■ REQUEST:
In the C++ event-system post, copy everything from "The problem is" down to "void (ListenerClass::*method)(EventClass* event)", swapping "event_name" for "event_id".

■ EXCERPTED PASSAGE:
%%
I am trying to design a generic (but somewhat use-case-specific) event-passing mechanism in C++ without going against the grain with regard to "new style" C++, and at the same time without going overboard with templates.

My use case is somewhat particular in that I require complete control over when events are distributed. The event system underlies a world simulation where each iteration of the world acts on the events generated by the previous frame. So I require all events to be queued up before they are dispatched, so that the app can flush the queue at specific intervals, somewhat like the classic GUI event loop.

My use case is trivial to implement in Ruby, Python or even C, but with C++ I am coming up a bit short. I have looked at Boost::Signal and other similar libraries, but they seem too complex or inflexible to suit my particular use case. (Boost, in particular, is templated-based often to the point of utter confusion, especially things like boost::bind or boost::function.)

---

Here's the system, in broad strokes:

• Consumers listen to events by registering themselves directly with the objects that produce the events.

• Events are just string names, but each event may have additional data attached to it.

• Listeners are just methods. If this were C++11 I would use lambdas, but I need broad compiler portability, so using methods for the moment.

• When a producer triggers an event, the event goes into the queue until the time comes to dispatch it to the list of listeners.

• The queue is dispatched in strict order of event triggering. (So if producer A triggers event x, an producer B triggers y, and producer B triggers z again, then the total order is x, y, z.)

• It's important that whatever events are produced by the listeners during will not be dispatched until the next iteration -- so there are really two queues internally.

---

Here's an "ideal" pseudo-code example of a consumer:

SpaceshipController::create() {
    spaceship.listen("crash", &on_crash);
}

SpaceshipController::on_crash(CrashEvent event) {
    spaceship.unlisten("crash", &on_crash);
    spaceship.remove();
    add(new ExplosionDebris);
    add(new ExplosionSound);
}

And here is a producer:

Spaceship::collided_with(CollisionObject object) {
    trigger("crash", new CrashEvent(object));
}

All this is well and good, but translating into modern C++ is where I meet difficulty.

---

The problem is that either one has to go with old-style C++ with casting polymorphic instances and ugliness, or one has to go with template-level polymorphism with compile-time defined typing.

I have experimented with using boost::bind(), and I can produce a listen method like this:

class EventManager
{
    template <class ProducerClass, class ListenerClass, class EventClass>
        void EventManager::listen(
            shared_ptr<ProducerClass> producer,
            string event_name,
            shared_ptr<ListenerClass> listener,
            void (ListenerClass::*method)(EventClass* event)
        )
    {
        boost::function1<void, EventClass*> bound_method = boost::bind(method, listener, _1);
        // ... add handler to a map for later execution ...
    }
}

(Note how I am defining central event manager; that is because I need to maintain a single queue across all producers. For convenience, individual classes still inherit a mixin that provides listen() and trigger() that delegate to the event manager.)

Now it's possible to listen by doing:

void SpaceshipController::create()
{
    event_manager.listen(spaceship, "crash", shared_from_this(),
        &SpaceshipController::on_crash);
}

void SpaceshipController::on_crash(CrashEvent* event)
%%
■ RECORDS PROVIDED:
%%
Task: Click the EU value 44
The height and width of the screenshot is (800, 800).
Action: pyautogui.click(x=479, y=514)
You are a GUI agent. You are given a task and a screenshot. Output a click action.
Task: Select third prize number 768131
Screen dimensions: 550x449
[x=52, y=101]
%%
%%
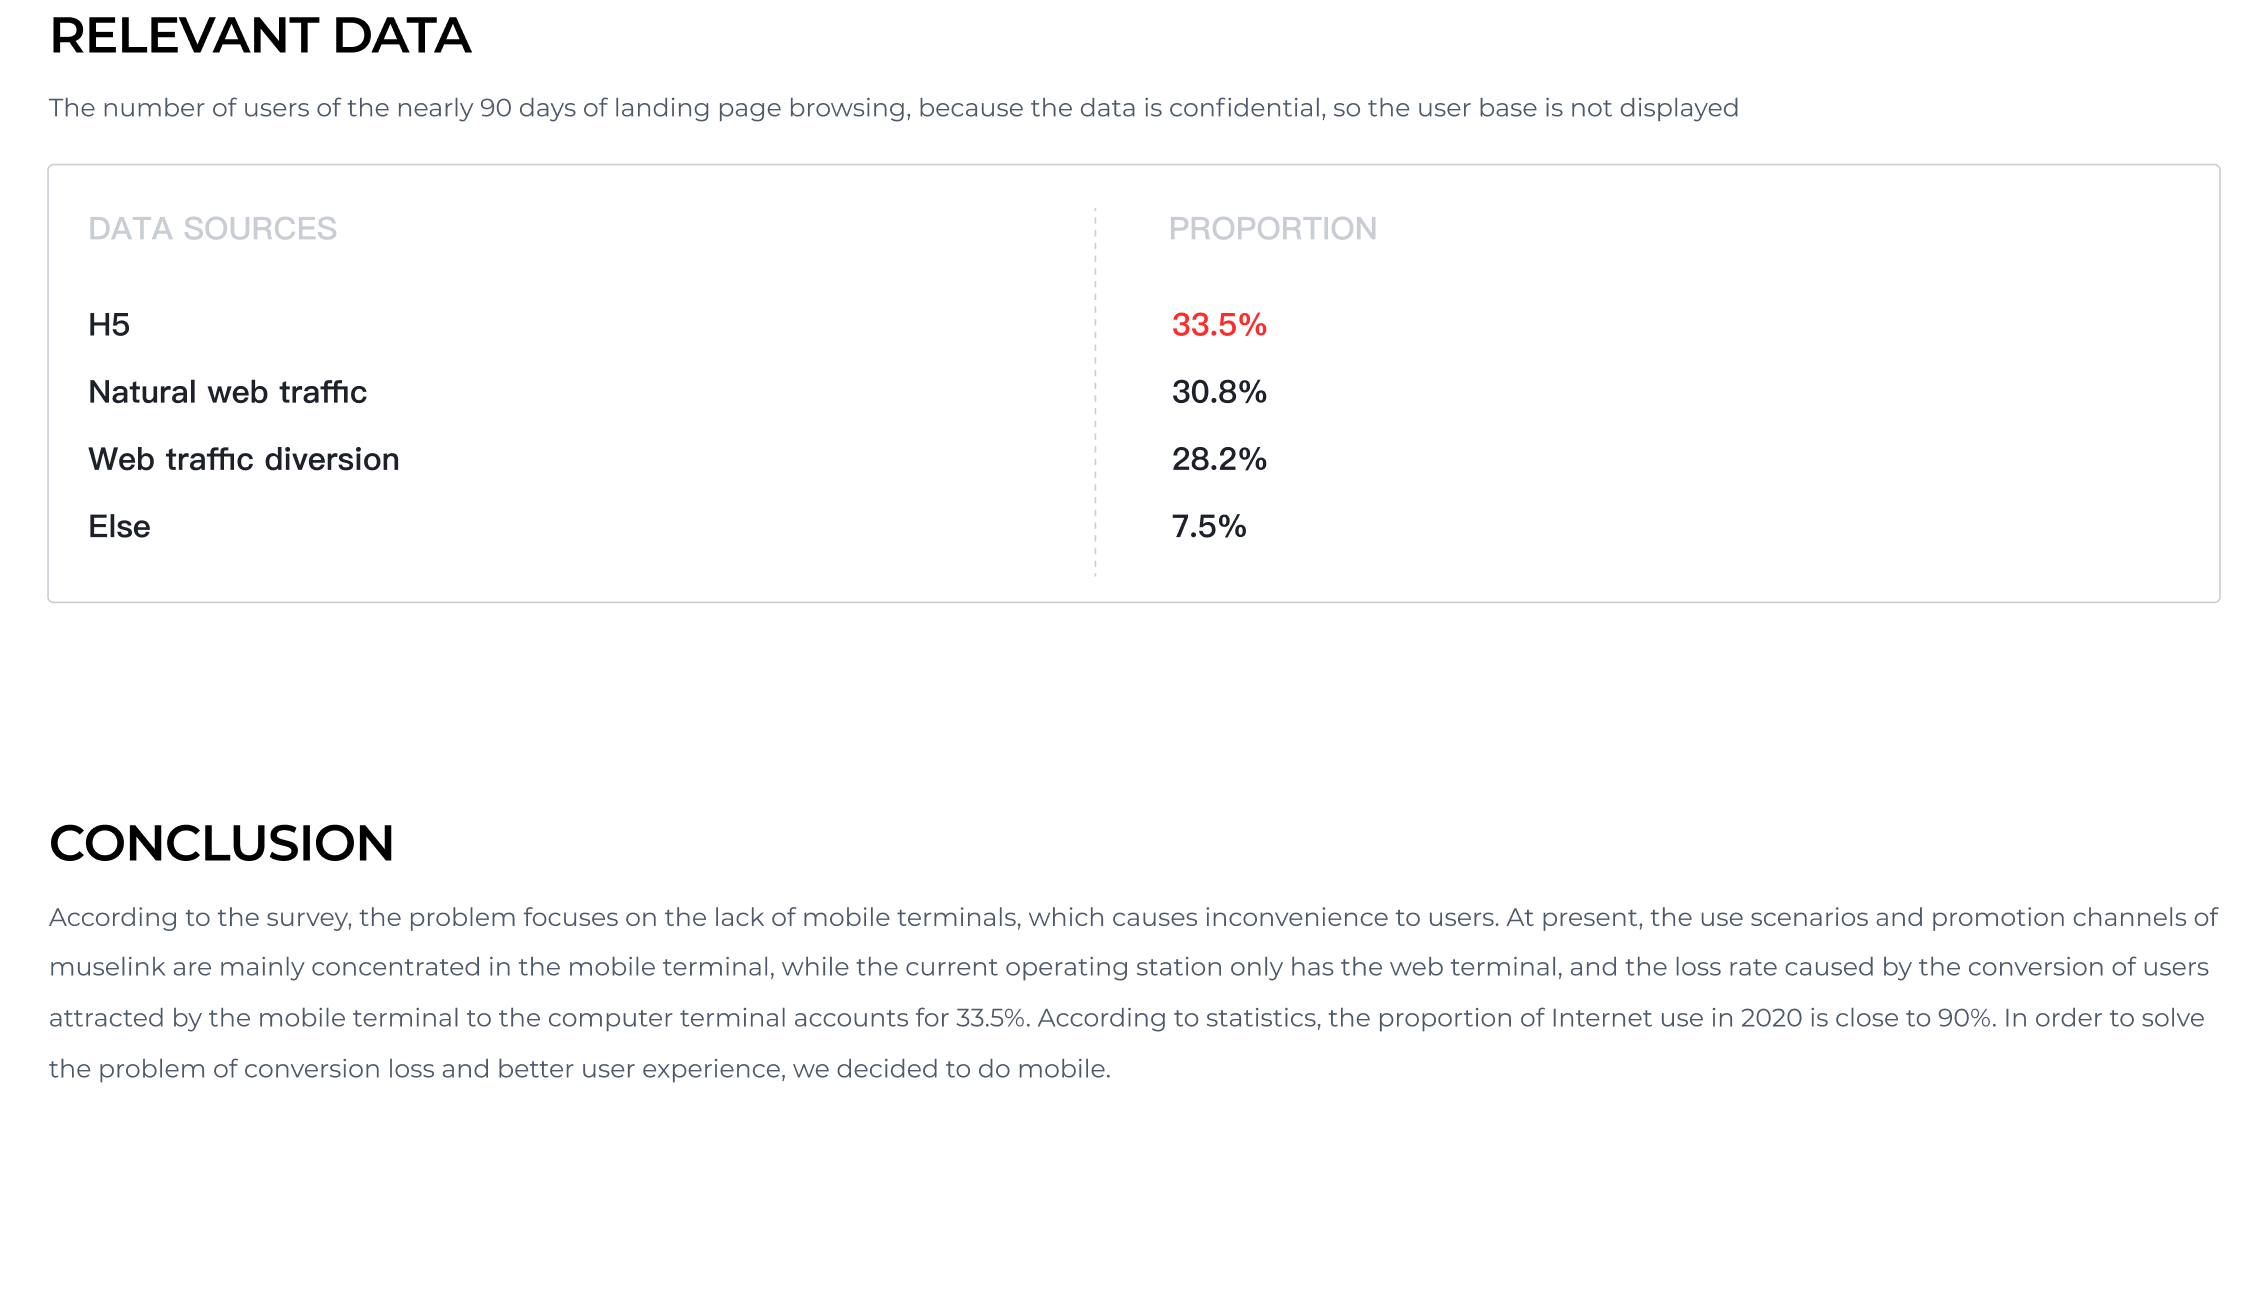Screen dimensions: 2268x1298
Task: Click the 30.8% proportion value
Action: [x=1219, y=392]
%%
■ THE SOLUTION:
The problem is that either one has to go with old-style C++ with casting polymorphic instances and ugliness, or one has to go with template-level polymorphism with compile-time defined typing.

I have experimented with using boost::bind(), and I can produce a listen method like this:

class EventManager
{
    template <class ProducerClass, class ListenerClass, class EventClass>
        void EventManager::listen(
            shared_ptr<ProducerClass> producer,
            string event_id,
            shared_ptr<ListenerClass> listener,
            void (ListenerClass::*method)(EventClass* event)